Several on this thread have expressed opinions similar to Hunter's to the effect that the concept of negative frequency is "only mathematical" and of little or no practical use. You all need to work on developing your intuition, as Charan Langton warns. Only Yashar showed promise of developing some intuition, though his example was not very convincing.
Radio engineers that produce single-sideband modulation and demodulation will think the notion that the negative sidebands are only mathematical is pretty silly. In seismic geophysics, the processing centers use the Hilbert transform to reproduce the analytic form of the acoustic reflections. This allows them to determine if a reflection from the interface of two rock layers was from a increased density (positive phasor rotation) or decreased (opposite phase rotation). Another acoustic example: We can take your speaker that you think only produces positive frequencies, and a pressure microphone placed between it and a solid wall, and expect to sense the speaker's sound wave and its reflection mixed. But we can add an accelerometer or a velocity mike at the same location as the pressure mike, and with a little signal processing choose to hear only the direct sound wave or the reflected one.

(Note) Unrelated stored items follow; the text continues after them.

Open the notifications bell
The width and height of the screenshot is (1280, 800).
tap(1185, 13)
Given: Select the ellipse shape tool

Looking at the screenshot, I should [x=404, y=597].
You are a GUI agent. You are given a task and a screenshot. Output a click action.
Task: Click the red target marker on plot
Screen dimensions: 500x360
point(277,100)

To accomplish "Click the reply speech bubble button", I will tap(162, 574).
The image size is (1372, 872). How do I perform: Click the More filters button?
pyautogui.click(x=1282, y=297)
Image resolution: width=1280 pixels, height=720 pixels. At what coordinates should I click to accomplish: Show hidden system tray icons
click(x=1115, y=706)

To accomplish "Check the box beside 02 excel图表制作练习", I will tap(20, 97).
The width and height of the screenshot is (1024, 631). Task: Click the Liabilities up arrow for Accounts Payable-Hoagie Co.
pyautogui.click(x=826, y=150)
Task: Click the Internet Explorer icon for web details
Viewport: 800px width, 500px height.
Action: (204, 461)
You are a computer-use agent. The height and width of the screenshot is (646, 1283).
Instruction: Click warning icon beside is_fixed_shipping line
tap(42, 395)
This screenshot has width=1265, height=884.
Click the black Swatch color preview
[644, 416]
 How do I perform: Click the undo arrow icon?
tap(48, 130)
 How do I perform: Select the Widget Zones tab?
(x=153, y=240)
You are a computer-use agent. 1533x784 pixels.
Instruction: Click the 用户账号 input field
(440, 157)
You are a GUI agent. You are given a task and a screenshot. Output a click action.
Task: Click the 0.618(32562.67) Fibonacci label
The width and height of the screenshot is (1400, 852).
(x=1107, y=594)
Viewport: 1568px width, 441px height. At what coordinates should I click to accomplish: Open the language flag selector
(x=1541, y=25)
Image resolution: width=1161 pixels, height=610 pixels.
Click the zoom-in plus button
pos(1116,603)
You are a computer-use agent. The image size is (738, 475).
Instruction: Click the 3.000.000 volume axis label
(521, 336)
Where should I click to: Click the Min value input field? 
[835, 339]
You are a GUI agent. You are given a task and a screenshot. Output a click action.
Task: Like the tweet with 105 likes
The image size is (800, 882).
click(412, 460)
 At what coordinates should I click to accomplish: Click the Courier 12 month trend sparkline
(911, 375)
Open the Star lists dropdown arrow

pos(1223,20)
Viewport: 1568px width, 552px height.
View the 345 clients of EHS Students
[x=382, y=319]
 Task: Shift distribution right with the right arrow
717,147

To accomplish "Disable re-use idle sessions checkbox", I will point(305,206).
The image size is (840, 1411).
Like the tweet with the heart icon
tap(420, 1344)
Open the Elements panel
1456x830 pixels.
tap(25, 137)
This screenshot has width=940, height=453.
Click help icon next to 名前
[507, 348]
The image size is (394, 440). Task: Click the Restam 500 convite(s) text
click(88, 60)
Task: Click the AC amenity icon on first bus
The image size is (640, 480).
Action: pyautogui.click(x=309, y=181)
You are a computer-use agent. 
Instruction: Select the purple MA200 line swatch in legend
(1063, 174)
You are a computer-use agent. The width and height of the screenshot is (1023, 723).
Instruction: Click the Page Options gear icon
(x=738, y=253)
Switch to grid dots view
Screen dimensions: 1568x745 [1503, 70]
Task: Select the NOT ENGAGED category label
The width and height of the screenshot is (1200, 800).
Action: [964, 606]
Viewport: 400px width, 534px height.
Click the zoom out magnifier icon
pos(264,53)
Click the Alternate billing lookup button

The reason a Fourier Transform of the wave recorded from the pressure microphone shows both positive and negative frequencies is because it it telling you the truth: that there is an ambiguity, and either could be the case. Once you obtain the quadrature component and create the analytic signal, you can combine the quadrature components to obtain the one-sided transform, as shows in the Hilbert tutorial.
A lot of people think quantum mechanics describes purely theoretical things. But in truth, reality follows the math faithfully, even though it runs counter to our native intuition.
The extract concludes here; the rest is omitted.